A Balloon In Cactus

By Maggie Van Ostrand

 

cactus-balloonWhat can be more humorous than real people? To illustrate: “A Jacksonville, Florida woman recently had to summon emergency help after dragging her husband down the street behind their pickup truck. Chief Petty Officer Roman Styles, U.S. Coast Guard Station Jacksonville, was treated and released with a slight concussion and scrapes and bruises.

It seems that Styles decided to repair damaged shingles on his house himself, instead of paying a contractor to do it. Prior to climbing up on his steep roof, Officer Styles tied a safety rope to the trailer hitch of his truck. Once on the peak of his roof he secured the other end of the line around his waist. He then slid over the top of the roof to repair the shingles.
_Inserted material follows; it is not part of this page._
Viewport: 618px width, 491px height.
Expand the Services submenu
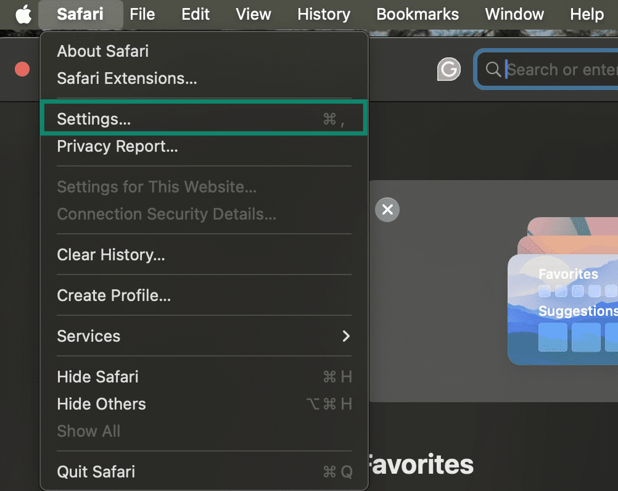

As luck would have it, right after he started to work his teenage son called for a ride home from a Boy Scout trip. Jane Styles yelled to her husband she’d be right back and pulled away. “I didn’t see the rope,” Mrs. Styles said, “until I saw it in the rear-view mirror. By then I was half-way down the street.

Bill Schlimm, a next door neighbor, said, “I’ll never forget the look on Roman’s face as he came sailing over the peak of that house. If it hadn’t been for that tall cedar tree he would have been really hurt.” Isn’t this a perfect example of everyone making what appears to be an intelligent decision, only to result in yet another of life’s wry absurdities?
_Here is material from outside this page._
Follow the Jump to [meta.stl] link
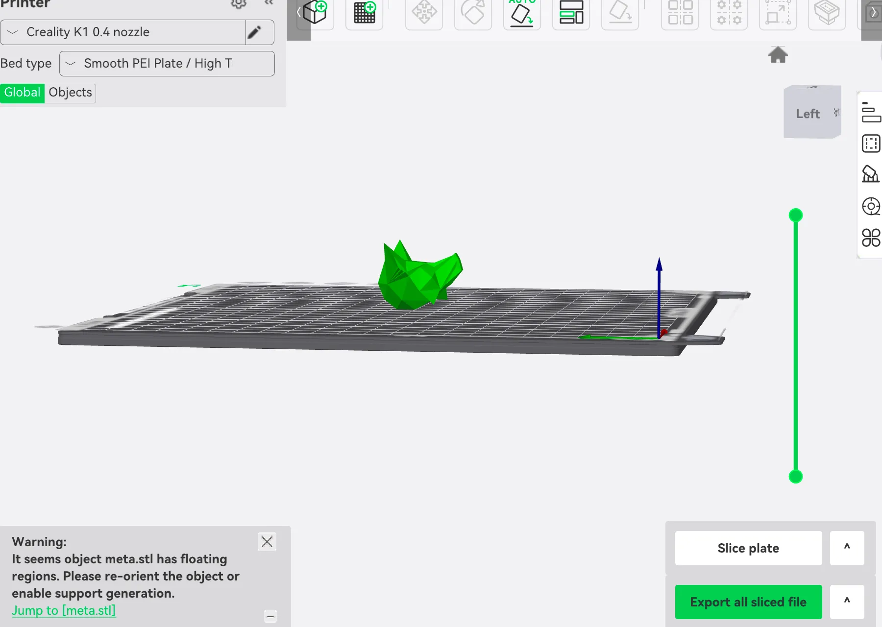[x=64, y=610]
Such incidents happen to all of us: On my first job interview, I intended to present myself as hip, slick, and cool. Rather than sit in the delicate chair provided for the interview, I decided to settle on its arm, appearing nonchalant, despite facing the intentionally intimidating desk, behind which sat Mr. Big. Well, my weight threw the chair off balance and I landed right on my, er, right on the floor, with a resounding thwack, legs akimbo, the chair on my chest. 

I’m the type who thinks the great outdoors is the distance between my front door and the car. So what am I doing in Taos, New Mexico, where it’s still sometimes snowing at the beginning of May? Simple. I came because my dogs like to run in the snow and there isn’t any in Ajijic. Not that I spoil them, as you know, but I do consider it my responsibility to ensure their happiness. (After reading Shirley Maclaine’s books, one never knows who the dogs used to be, does one?) And probably the annual appeal of snow is that I can come to it, rather than the other way around. Kind of a poor man’s weather control.
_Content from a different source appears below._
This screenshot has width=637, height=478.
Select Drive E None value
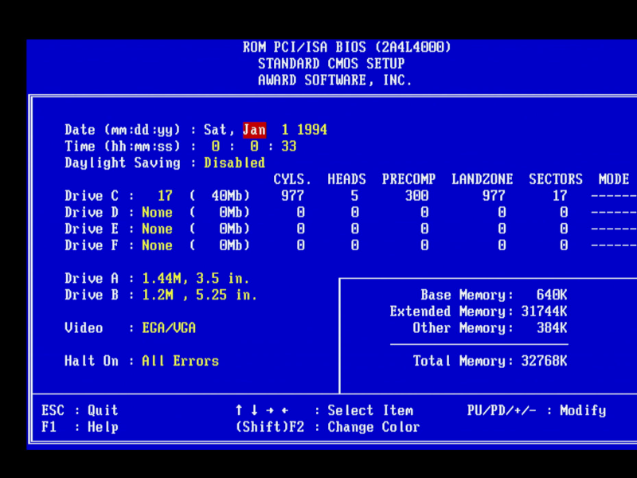coord(157,229)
Taos is a Mecca for artists and writers, which brings me to D.H. Lawrence. No matter where I go, he lived there and he wrote something there. For instance, he, too, lived in New York, and Los Angeles. I moved to Ajijic, only to find he once lived in Chapala at Calle Zaragoza #4 where he began writing The Plumed Serpent (completed in Oaxaca). Now, wonder of wonders, he also lived here in Taos in, not one, but two places: The Laughing Horse Inn (where he “plotted the next issue of the maverick “Laughing Horse” magazine, with Spud Johnson), as well as The D.H Lawrence Ranch between Taos and Red River, where he wrote, among other things, A Cow Named Susan.” He sought primitive communities still relatively unspoiled by industrialism. His nomadic feet could probably tell even better stories than those told by his educated other parts.

I should travel to all of his homes world-wide, maybe I’ll run into “Mr.Chatterly” of Lady Chatterly’s Lover. Or should I hold out for that sexy gardener?